Sorry I Have Been Busy!!!

Well here it is May 24th, and I am very pleased to say even though I have been busy with work and school, I lack one pound and I will have reached an 80 pound weight loss mark!!!!  Goooooooooooo Me!  And I continue on an on!  I don't understand why someone would prefer to starve on little caloric counts when you can truly eat lavishly and never be hungry!!!!  It has been months since I have tasted potatoes, but, I did learn to make a mean faux mashed potatoes with Cauliflower, recipe is in the Low Carbing with Friends Book!  Even my husband said you can fix this anytime!!!  My bread is mock danish, and other easily fixed faux bread recipes!  I wanted spaghatti, and bought spaghetti squash, baked it while I fixed my spaghetti sauce, and you talk about something good!!!!  It was delicious.  If I keep on I think I might even convert my husband to low carbing.  So far he loves the recipes that I cook!  I talked to a friend I have not seen in several months and she had the lap band surgery, and lost 115 pounds, and says she has to eat 5-6 tiny meals a day.  I really felt sorry for her, because I do NOT starve or eat tiny meals!!!!  The pounds continue to come off and its really not hard.  I don't even think of myself on a diet, just that I can't eat the things that my body does not tolerate well.....HIGH CARBS!!!  Do yourself and your friends a favor and kindly introduce them to low carbing, they will thank you for it as their weigh falls off!!!!
I will try to take more pics of the new recipes that I try as I go along.  
Here I am 59 working, losing weight, and back in school!!!!!  Wow is that me?  I wonder sometimes, because for a while I was just settling for growing old and letting my dreams pass me by.....No more!!!!!  I am convinced now that I can do it all!!!!

Saturday, February 25, 2012

You CAN have frozen treat!

Thanks to Jennifer on her blog at Splendid Low Carbing at:

 http://low-carb-news.blogspot.com/2012/01/frozen-fruity-yogurts-gf.html

She has a wonderful blog and has lots of wonderful recipes to share.  Thanks Jennifer for your web site and all the recipes.

Take a trip to her site, the visit is well worth it!!!!
It does show, low carbing does NOT have to be drab!!!

Till tommorrow, have a wonderful blessed evening!!!

Thanks,
Valentine

Friday, February 24, 2012

Which Low Carb Dish Do I Make Next?

Had to go out of town today and could not cook.
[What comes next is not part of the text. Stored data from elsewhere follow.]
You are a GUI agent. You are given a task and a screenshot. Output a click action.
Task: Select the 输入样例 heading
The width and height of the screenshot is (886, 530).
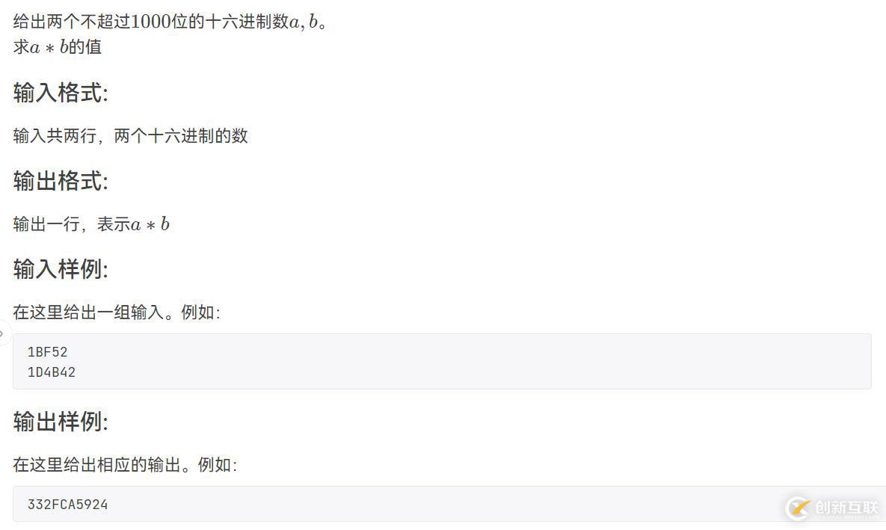click(x=61, y=269)
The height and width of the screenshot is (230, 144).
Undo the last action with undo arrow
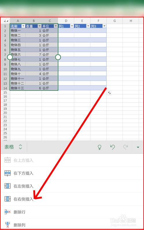click(112, 147)
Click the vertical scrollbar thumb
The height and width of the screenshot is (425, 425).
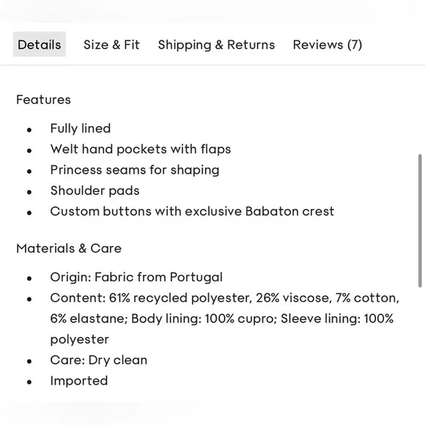tap(420, 221)
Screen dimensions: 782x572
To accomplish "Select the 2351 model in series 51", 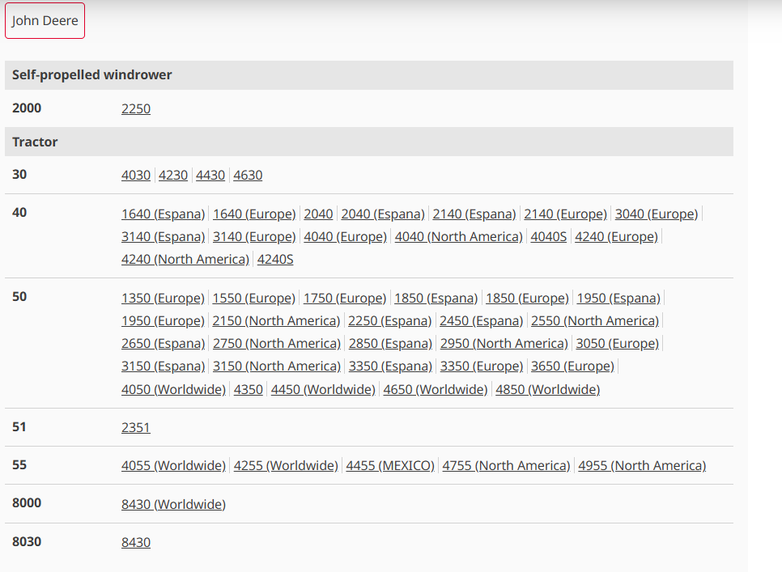I will click(x=136, y=427).
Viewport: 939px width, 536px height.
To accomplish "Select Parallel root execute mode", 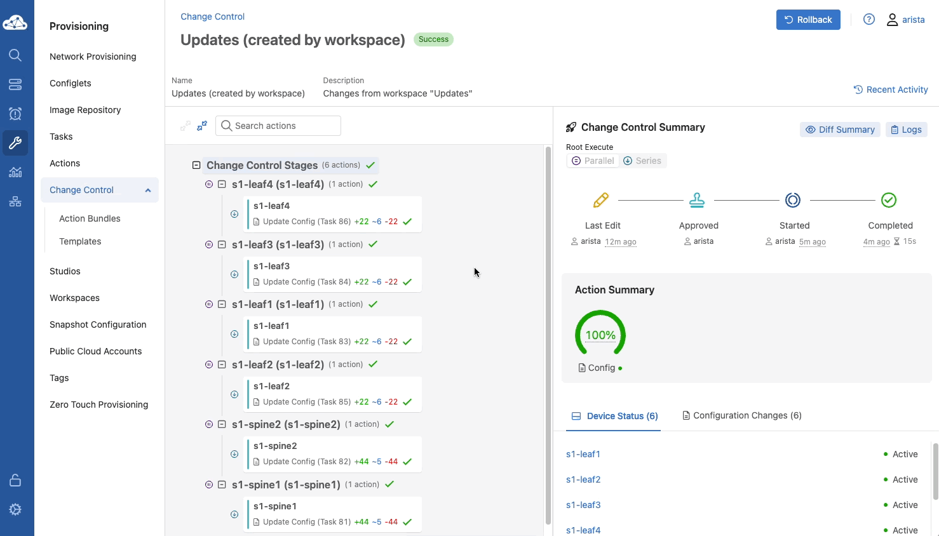I will [593, 161].
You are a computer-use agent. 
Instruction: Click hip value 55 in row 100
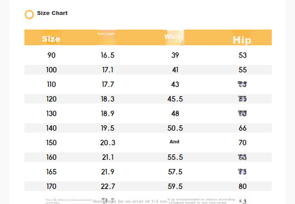[x=243, y=70]
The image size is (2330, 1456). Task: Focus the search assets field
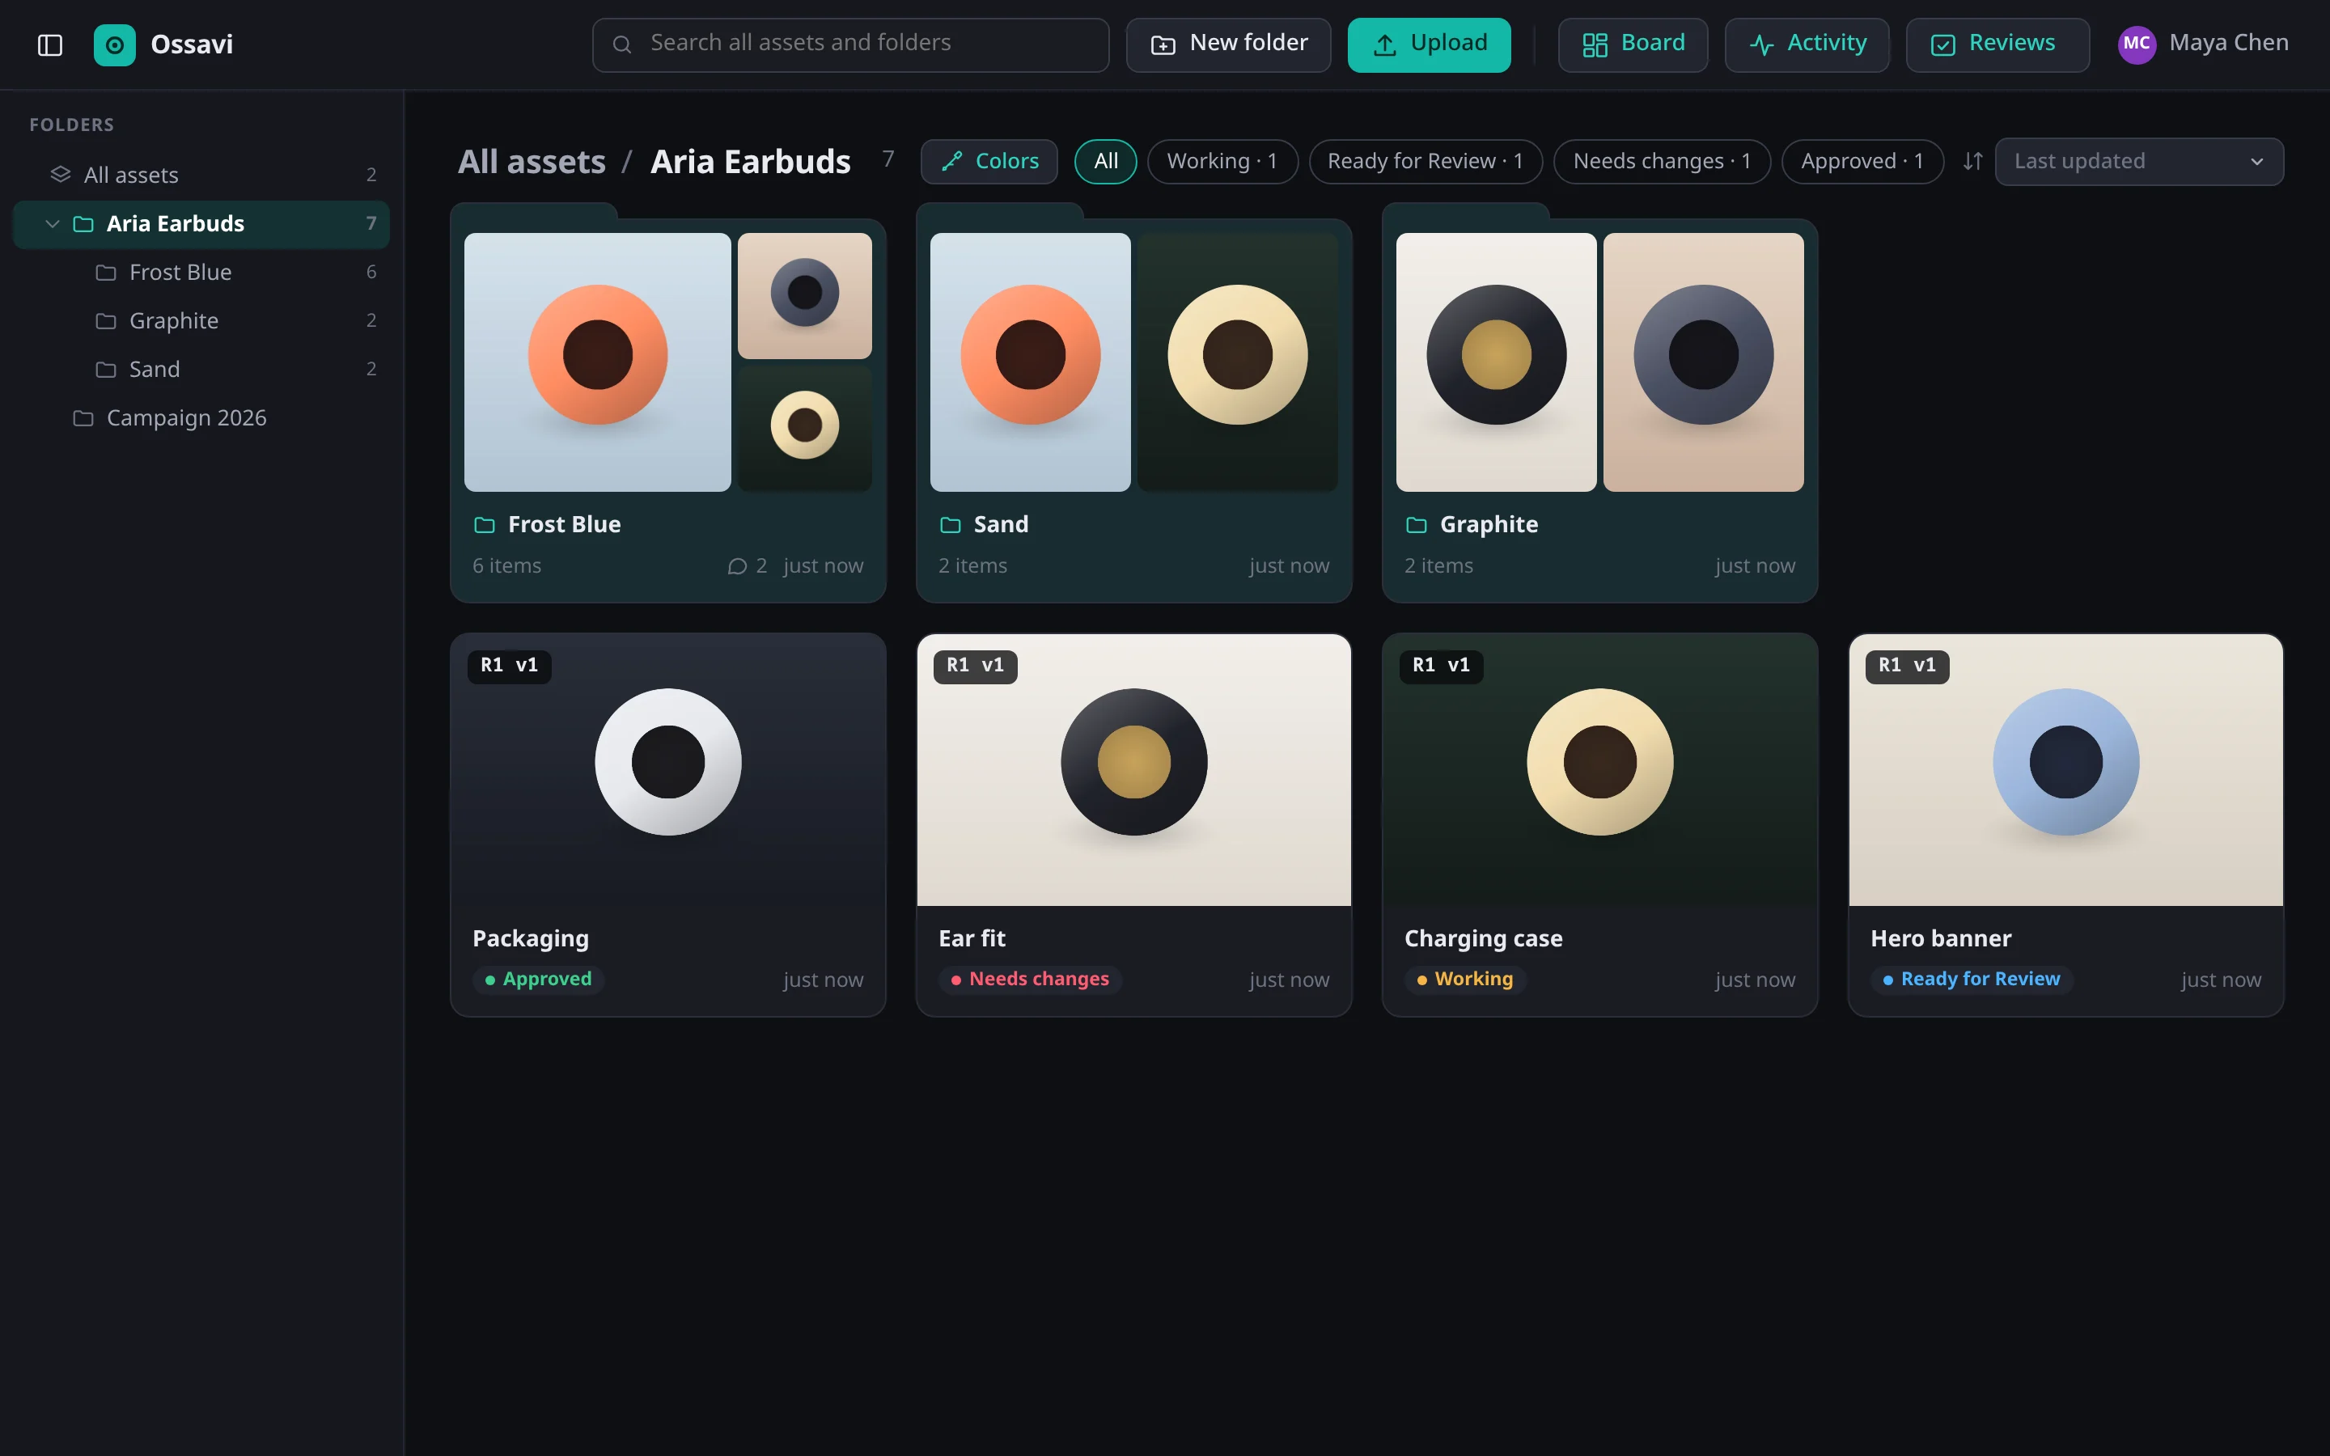point(850,44)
Tommorrow I plans to make a loaf of low carb bread. I do miss bread but don't have to since there are low carb bread recipes. If anyone knows of some good low carb bread machine recipes, please share it with me.
Thank you :-)

Thursday, February 23, 2012

If you have trouble keeping track of your carbs

If you have trouble keeping track of your carbs, Atkins sells the Atkins Journal -your personal journey toward a new you-is a 120 day record.   So if your not losing as quickly as you should be, you should journal and it will help you keep on track.  I think it sells for about 12.99 at Books-a-million.